DROIT D’EXPRESSION - L’histoire n’est pas finie. Le Club des magistrats du Maroc (CMM) se dit étonné que la procédure disciplinaire à l’encontre de quatre de ses membres reprenne après près d’un. En septembre 2018, le secrétaire général du Club des magistrats, Abderrazak Jebbari, ainsi que Driss Maatla, Afif Bakkali et Fathallah El Hamdani, tous des magistrats membres du club, ont été convoqués par l’inspection générale des affaires judiciaires relevant du Conseil supérieur du pouvoir judiciaire (CSPJ). Leurs posts sur Facebook ont été mal accueillis par ce conseil qui y voyait “un manque de respect” envers lui et une violation “du devoir de réserve” qu’impose la mission de magistrat. Ils risquaient alors un blâme ou, au pire, la suspension de leur travail.

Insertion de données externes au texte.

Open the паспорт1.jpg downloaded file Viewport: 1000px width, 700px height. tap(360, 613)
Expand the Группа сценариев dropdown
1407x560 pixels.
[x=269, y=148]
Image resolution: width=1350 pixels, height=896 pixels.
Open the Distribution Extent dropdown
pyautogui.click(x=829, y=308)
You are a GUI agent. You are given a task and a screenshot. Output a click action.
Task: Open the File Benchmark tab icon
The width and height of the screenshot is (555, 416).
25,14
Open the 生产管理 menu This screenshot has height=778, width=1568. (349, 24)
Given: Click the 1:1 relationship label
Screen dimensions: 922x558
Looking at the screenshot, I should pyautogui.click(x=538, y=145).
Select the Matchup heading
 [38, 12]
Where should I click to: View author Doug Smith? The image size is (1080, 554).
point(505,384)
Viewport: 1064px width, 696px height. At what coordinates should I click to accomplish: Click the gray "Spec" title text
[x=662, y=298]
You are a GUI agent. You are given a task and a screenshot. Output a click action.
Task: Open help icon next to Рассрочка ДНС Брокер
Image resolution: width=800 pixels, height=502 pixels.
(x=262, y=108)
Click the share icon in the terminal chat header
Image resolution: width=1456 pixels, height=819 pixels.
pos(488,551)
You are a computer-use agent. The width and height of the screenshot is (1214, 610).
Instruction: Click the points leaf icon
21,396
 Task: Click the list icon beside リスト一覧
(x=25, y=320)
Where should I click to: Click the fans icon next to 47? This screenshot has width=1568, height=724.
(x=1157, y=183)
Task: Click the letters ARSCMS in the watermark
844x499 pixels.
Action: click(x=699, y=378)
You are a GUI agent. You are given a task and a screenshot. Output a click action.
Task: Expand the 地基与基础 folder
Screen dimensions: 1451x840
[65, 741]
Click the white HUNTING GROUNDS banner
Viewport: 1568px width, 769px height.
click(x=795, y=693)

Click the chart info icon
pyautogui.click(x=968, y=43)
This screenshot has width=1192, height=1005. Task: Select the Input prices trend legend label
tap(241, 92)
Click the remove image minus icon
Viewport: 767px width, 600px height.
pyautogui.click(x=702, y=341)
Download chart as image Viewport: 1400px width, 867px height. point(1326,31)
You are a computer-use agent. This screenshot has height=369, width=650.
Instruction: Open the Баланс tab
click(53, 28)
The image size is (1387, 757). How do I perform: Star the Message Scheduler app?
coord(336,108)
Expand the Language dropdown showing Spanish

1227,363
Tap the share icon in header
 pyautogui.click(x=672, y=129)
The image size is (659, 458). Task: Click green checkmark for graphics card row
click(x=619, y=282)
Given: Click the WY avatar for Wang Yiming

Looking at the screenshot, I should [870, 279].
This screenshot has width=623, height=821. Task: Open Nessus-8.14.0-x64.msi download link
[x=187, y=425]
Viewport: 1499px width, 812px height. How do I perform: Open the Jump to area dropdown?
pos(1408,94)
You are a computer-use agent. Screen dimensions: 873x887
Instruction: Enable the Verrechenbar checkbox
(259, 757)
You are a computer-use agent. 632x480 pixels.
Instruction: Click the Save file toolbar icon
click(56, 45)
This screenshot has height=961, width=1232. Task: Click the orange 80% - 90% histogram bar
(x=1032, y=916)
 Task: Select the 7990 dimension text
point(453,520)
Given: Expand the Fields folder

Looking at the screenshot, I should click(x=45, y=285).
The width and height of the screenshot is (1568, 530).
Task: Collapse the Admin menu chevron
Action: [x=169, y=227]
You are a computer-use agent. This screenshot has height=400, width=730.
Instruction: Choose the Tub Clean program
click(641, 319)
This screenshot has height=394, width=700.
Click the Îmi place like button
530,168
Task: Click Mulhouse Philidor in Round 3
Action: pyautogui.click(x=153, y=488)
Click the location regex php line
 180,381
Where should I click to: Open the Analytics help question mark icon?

Mais après des réunions bilatérales, cette affaire devait être, pour le CMM, classée. Sauf que ce n’est pas le cas, le CSPJ vient, en effet, de désigner un magistrat rapporteur pour entamer une procédure disciplinaire. “Nous ne comprenons pas cette décision”, déclare le président du CMM sur sa page Facebook, Abdellatif Chentouf. En réaction à ce rebondissement inattendu, ce dernier a tenu à réitérer la solidarité du CMM avec les quatre juges visés, rappelant que la liberté d’expression relève d’un droit constitutionnel. L’article 111 de la constitution stipule clairement que “les magistrats jouissent de la liberté d’expression, en compatibilité avec leur devoir de réserve et l’éthique judiciaire”.

Le président du CMM précise qu’avec le CSPJ, deux réunions avaient été tenues et qu’“il a été convenu de tenir des rencontres périodiques entre les deux parties”, soulignant sa surprise de la mesure prise à l’encontre des quatre membres du club. “Ce sont des camarades connus pour leur grande compétence, leur intégrité et leur dévouement (...) Cette mesure n’aura pas un bon impact sur l’image de la justice dans notre pays et les posts ne portaient atteinte ni aux personnes ni aux institutions, bien au contraire, ils défendaient celles-ci”.

Le CMM appelle ainsi le CSPJ ”à traiter cette affaire avec raison” et les magistrats à “continuer d’exercer leur liberté d’expression” tout en apportant leur soutien au quatre magistrats visés. “Nous sommes prêts à soutenir nos camarades et à défendre le droit constitutionnel de la liberté d’expression”. 

Pour le CSPJ, ces magistrats avaient été critiques à son égard en utilisant “des expressions” contenues dans leurs opinions à propos du rapport dressant le bilan d’activité de cette instance pendant le premier trimestre de l’année 2018.

“Le CSPJ n’est pas au-dessus de la critique et, comme toute autre institution, son activité peut être critiquée et soumise au questionnement, sur la base du principe de la reddition des comptes”, nous avait alors confié Me Chentouf.